◆ **Aim**
Copy out the stretch of lines from the line containing "Viewport: 924px width, 1307px" through the line containing "point(150,1133)", reproducing them word for word.

◆ **Excerpted data**
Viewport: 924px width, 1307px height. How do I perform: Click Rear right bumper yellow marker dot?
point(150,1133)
---
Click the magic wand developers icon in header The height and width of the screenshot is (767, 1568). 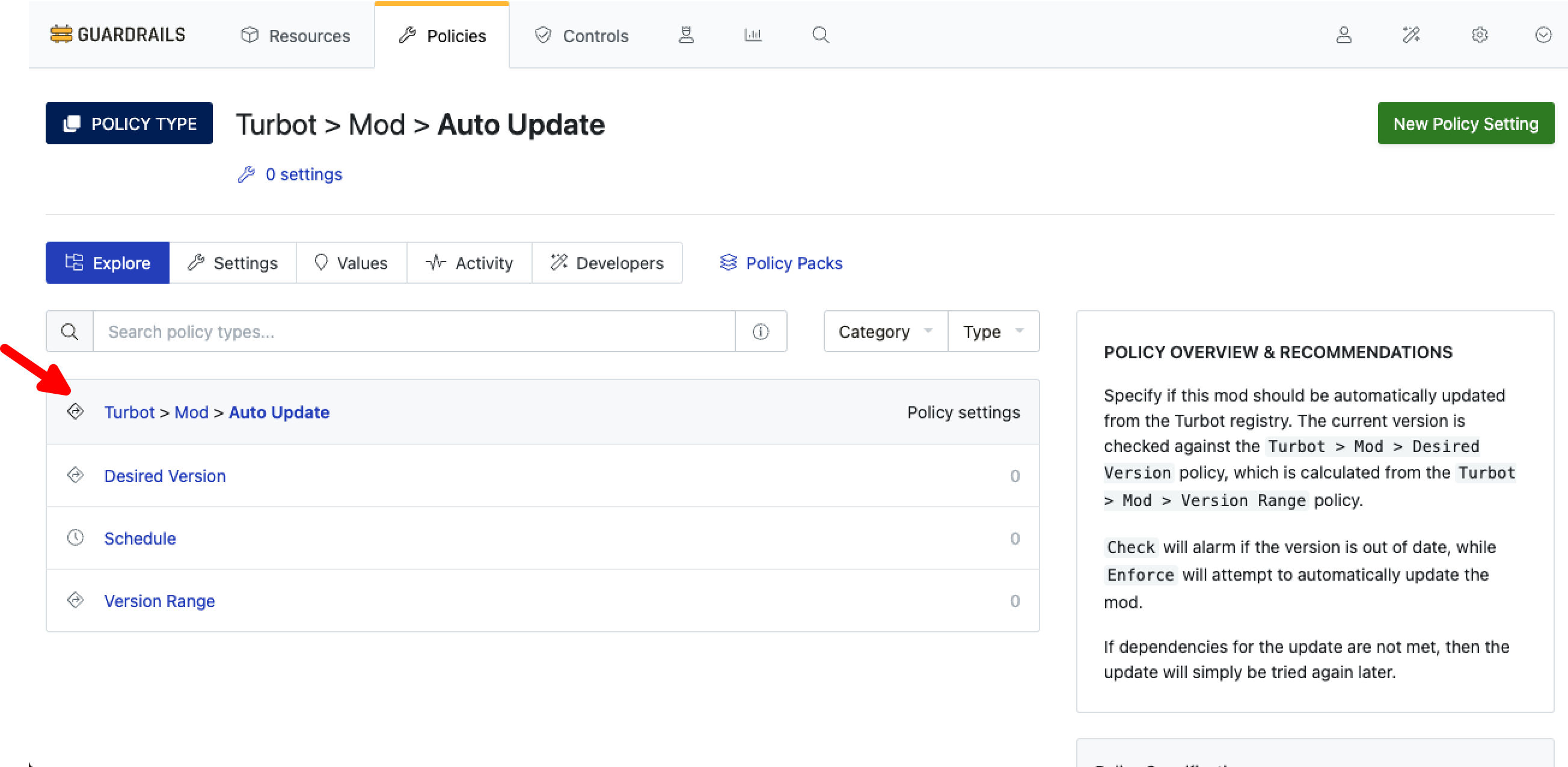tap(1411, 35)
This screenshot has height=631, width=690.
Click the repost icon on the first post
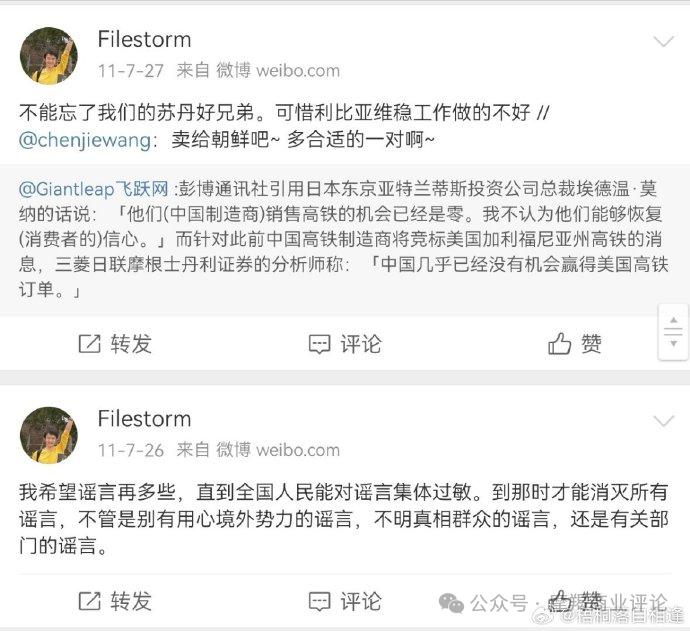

◆ **Solved exercise**
Viewport: 924px width, 1307px height. How do I perform: Click Rear right bumper yellow marker dot?
point(150,1133)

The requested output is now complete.